As I mentioned in the previous post, the Client VPN software that is generated for you to be able to connect your client to the P2S (Point-to-Site) Azure VPN solution, has a few shortcomings, at least for my situation.
The information and methods provided in this post are the results of an evening of tinkering and brainstorming with colleague Michael Verbeek (congrats on your official Azure certification!).
To summarize the shortcomings we found in the VPN Client package provided by Azure:
- We need my on-premises subnet to be routed through the VPN adapter
- We want the Root Certificate to be deployed when the VPN client software is installed
- Nice to have: We want to custom brand the startup screen and icons for the VPN Client software
Let’s see how many, if any, of these goals can be accomplished.
Almost forgot the disclaimer again. The steps shown here are the steps I took to reach certain goals. I’m in no way an Azure expert, so don’t just take my word for everything you read here. There might be better or more effective ways to reach the same goals. These steps achieve what I needed to achieve.
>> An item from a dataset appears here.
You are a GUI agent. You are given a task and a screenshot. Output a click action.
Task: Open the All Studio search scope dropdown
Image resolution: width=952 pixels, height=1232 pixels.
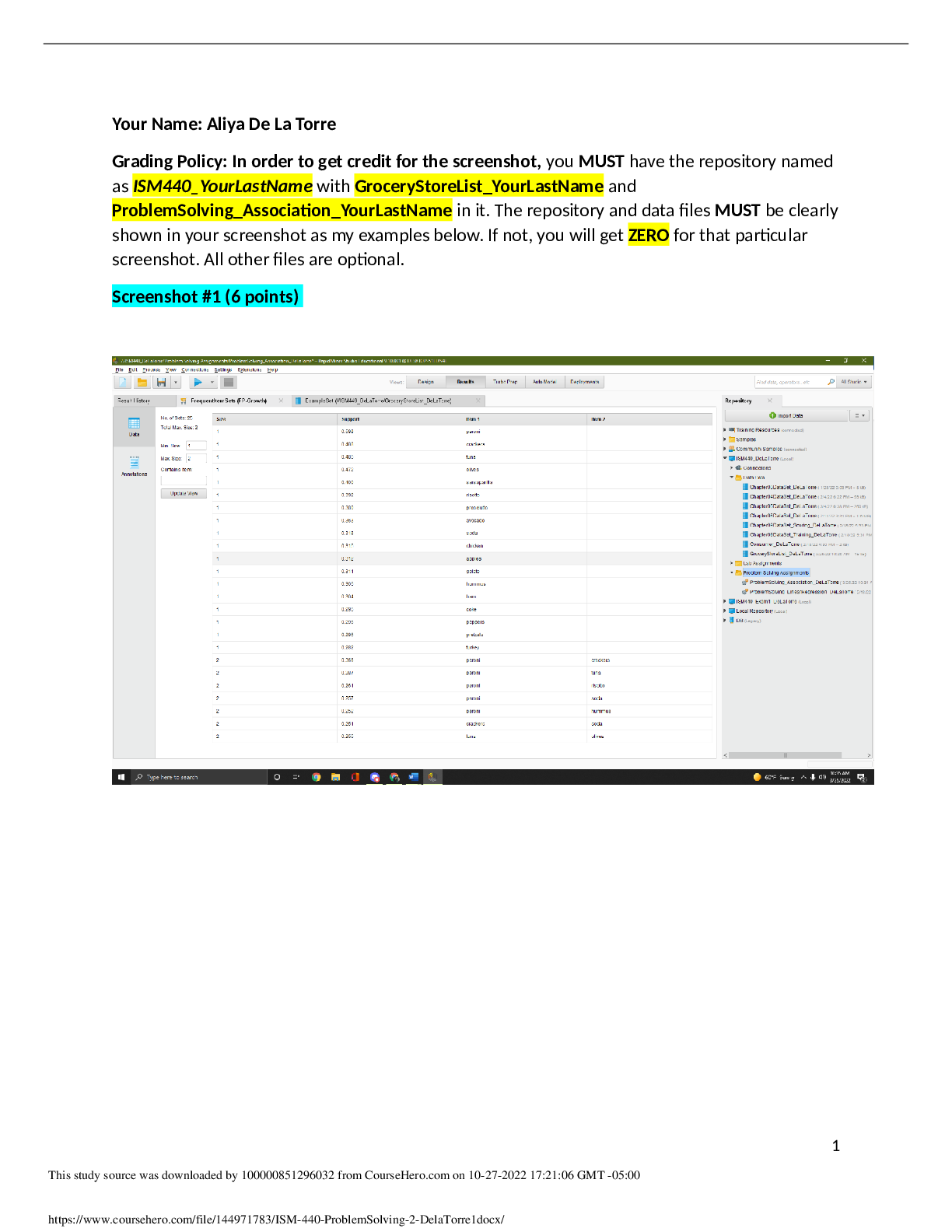(x=853, y=382)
Your situation might be different from mine.
First of all, log on to the management portal and download the 32bit and 64bit VPN Client packages.
They can be found on the Networks menu, drilling down into you Virtual Network, on the Dashboard tab:
Oh, and since the new portal is now Generally Available, here’s where to find the packages in the new portal (https://portal.azure.com):
If you look at the bread crumbs on top of the page, I clicked Browse in the menu, then Virtual Networks (Classic), then my Virtual Network (ITWORXX.azure) and then I clicked the VPN connections widget. On the right side I’ve marked the download links for the VPN Client software.
So, whichever portal you prefer, download both VPN Client packages.
This should net you 2 relatively small executable files, which are in fact self-extracting executables, meaning you can extract them with your favorite extractor tool. I use WinRar, but 7-zip works just as well.
If you prefer the command line options from the .exe files themselves:
Specify a /T:<full path to extract to> /C command.
Whichever method you choose, result should be two folders to which the .exe files are extracted:
I renamed the .exe files prior to extraction.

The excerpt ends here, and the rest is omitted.